Verstraete had told the truth — but, as is said, in the time of universal deception, telling the truth is a revolutionary act.

“Molenbeek would love to be forgotten, because it is the very example of the failure of the multicultural society, which remains an untouchable dogma in Belgium”, wrote Alain Destexhe, an honorary Senator in Belgium and former Secretary General of Doctors Without Borders. He was talking about the case of Conner Rousseau, president of Vooruit, the Flemish socialist party, who recently told Humo magazine, “When I drive around Molenbeek, I do not feel [as if I am] in Belgium”.


“I no longer dare to walk hand in hand with a man in Molenbeek”, Gilles Verstraeten, a gay parliamentarian, confessed.

“[I]n the Brussels region as a whole”, Destexhe noted, “only a quarter of Belgians are of Belgian origin, 39 per cent of Belgians are of foreign origin and 35 per cent are foreigners.”

“Molenbeek is in fact only the tip of the iceberg of the progressive Islamization in all the major Belgian cities. Islam is increasingly visible in the public space of Molenbeek, and in the month of Ramadan almost all the shops and restaurants in the city are closed during the day. In many neighborhoods, women are no longer able to dress however they want or go out at night, and homosexuals have no right of citizenship. There are, however, hardly any voices to worry about this development, as if French-speaking Belgium, anesthetized in unison by the multicultural media, had resigned itself”.

It is true not just Brussels.
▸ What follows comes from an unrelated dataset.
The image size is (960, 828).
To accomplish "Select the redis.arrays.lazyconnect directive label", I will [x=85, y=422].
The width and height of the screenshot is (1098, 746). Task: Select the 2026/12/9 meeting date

Antwerp, the country’s second-largest city, is now 25% Muslim. Another parliamentarian, Herman de Croo , revealed that 78% of Antwerp’s children aged 1-6 are foreigners.
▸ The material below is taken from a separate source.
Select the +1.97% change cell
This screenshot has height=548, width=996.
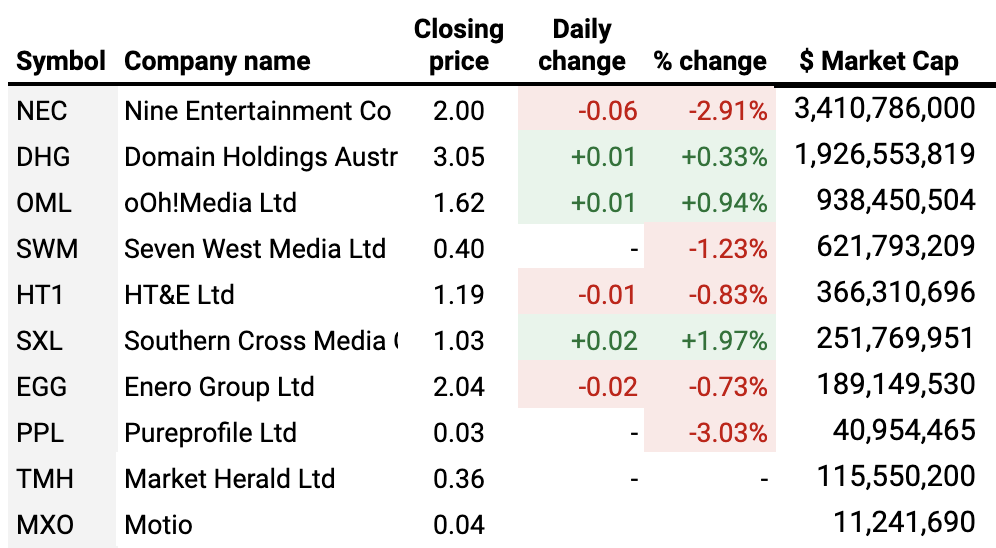[x=724, y=341]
The former Brussels Secretary of State Bianca Debaets recently said, “there are too many areas where it is difficult for women and homosexuals to walk”.

The Chief Rabbi of Brussels, Albert Guigui, was attacked by a group of Arabs. They insulted him, spat on him and kicked him. Since then, Guigui has not worn his skullcap in public.

No Jew lives in the Gare du Nord district anymore. “There are hardly any Jews left in this neighborhood,” remarked Michel Laub, founder of the Museum of Deportation in Malines. “Yet this part of Schaerbeek near the Gare du Nord was once an important Jewish quarter.”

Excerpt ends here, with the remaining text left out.